[[ Provided text open ]]
[Top][All Lists]
[Date Prev][Date Next][Thread Prev][Thread Next][Date Index][Thread Index]
[Bug-gsl] bugs in gsl_cdf_hypergeometric_P/gsl_cdf_hypergeometric_Q
From: |
Stijn van Dongen |
Subject: |
[Bug-gsl] bugs in gsl_cdf_hypergeometric_P/gsl_cdf_hypergeometric_Q |
Date: |
Sat, 9 Feb 2008 13:57:55 +0000 |
User-agent: |
Mutt/1.5.9i |
Hi,
I believe there is a bug in the functions gsl_cdf_hypergeometric_P and
gsl_cdf_hypergeometric_Q in gsl-1.10 when computing the midpoint. This can
result in severely wrong probabilities (as a result of computing the
non-optimal tail), including negative probabilities. A demonstration program
is included below.
[[ Provided text closed ]]
[[ Information shown open ]]
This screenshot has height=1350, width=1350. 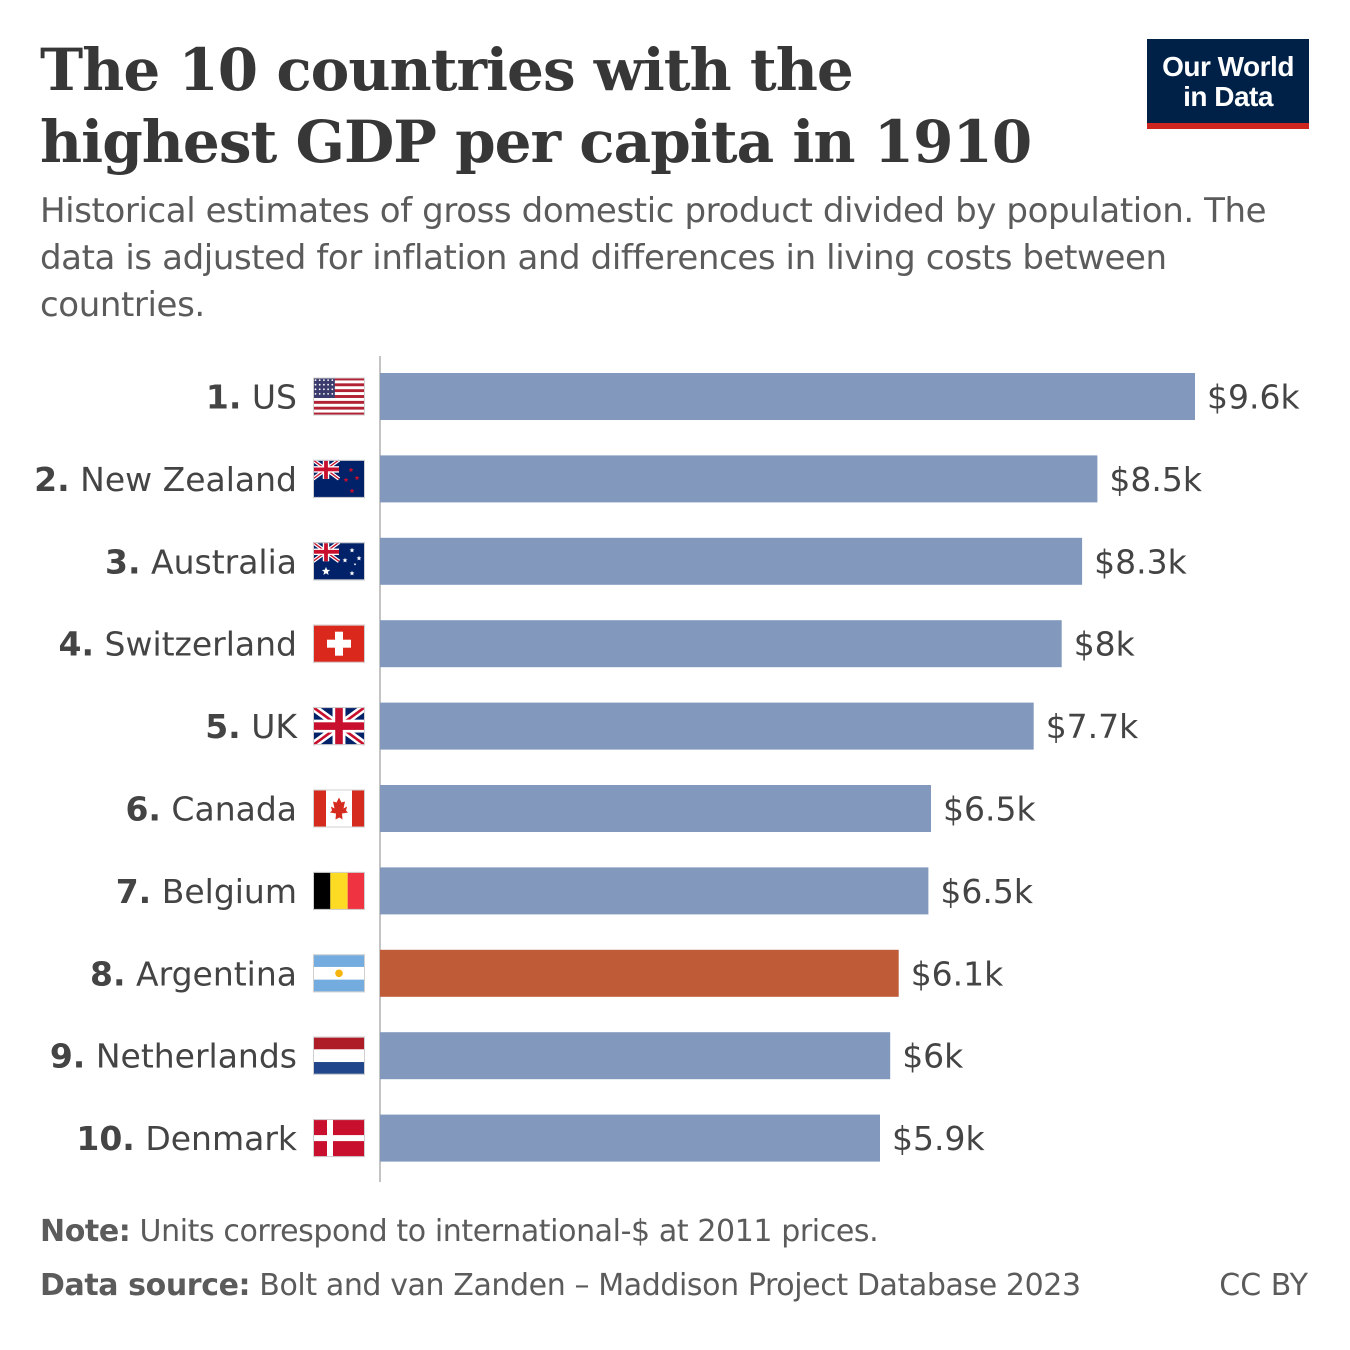 I want to click on bar-belgium, so click(x=654, y=891).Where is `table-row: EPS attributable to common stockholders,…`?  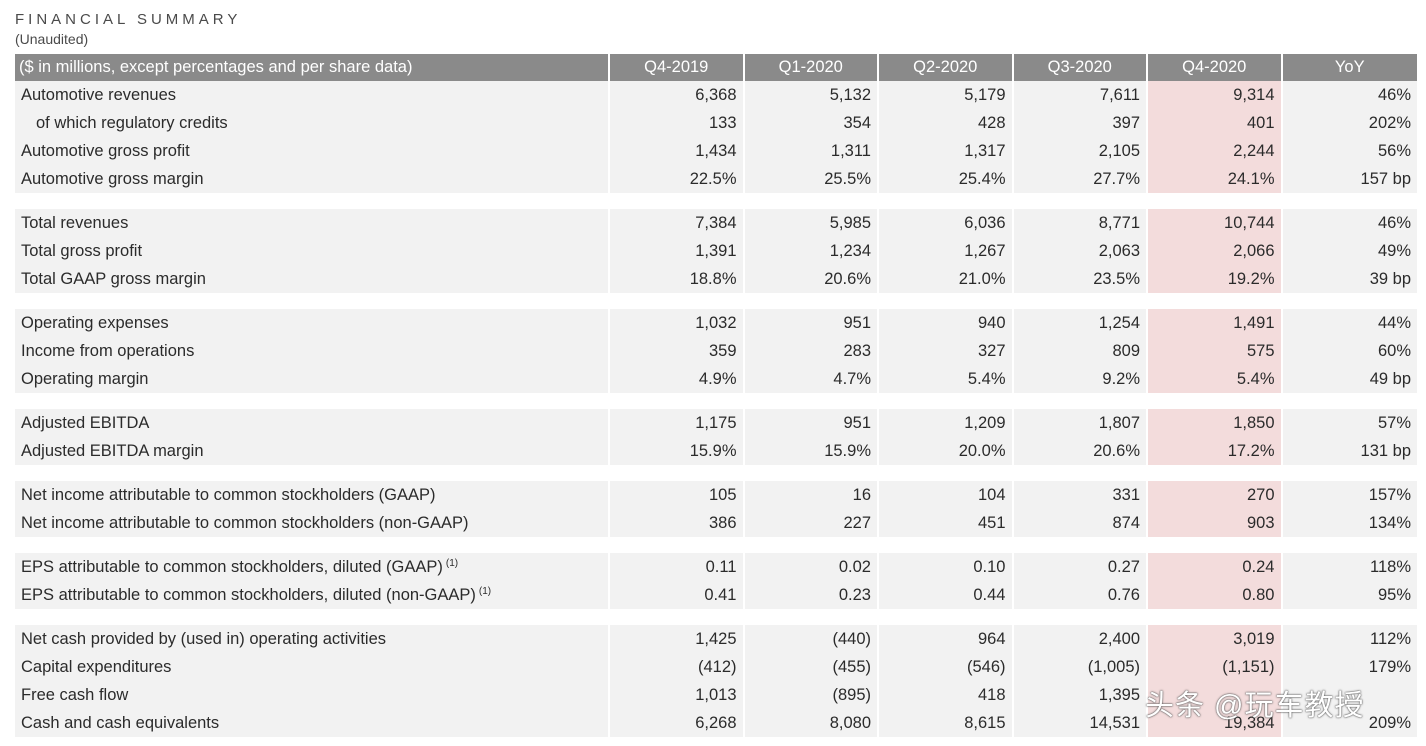 table-row: EPS attributable to common stockholders,… is located at coordinates (716, 567).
[[ Information shown closed ]]
#### Exercise instructions:
1. Please summarize the bug report in two sentences.
2. According to the bug report, which version of GSL contains the faulty functions?
The material has no connection to the bug report.

#### Answer list:
1. Stijn van Dongen reports a suspected bug in the functions gsl_cdf_hypergeometric_P and gsl_cdf_hypergeometric_Q in gsl-1.10 when they compute the midpoint. Because the non-optimal tail gets computed, the functions can return severely wrong probabilities, including negative ones, and the report says a demonstration program is included.

2. gsl-1.10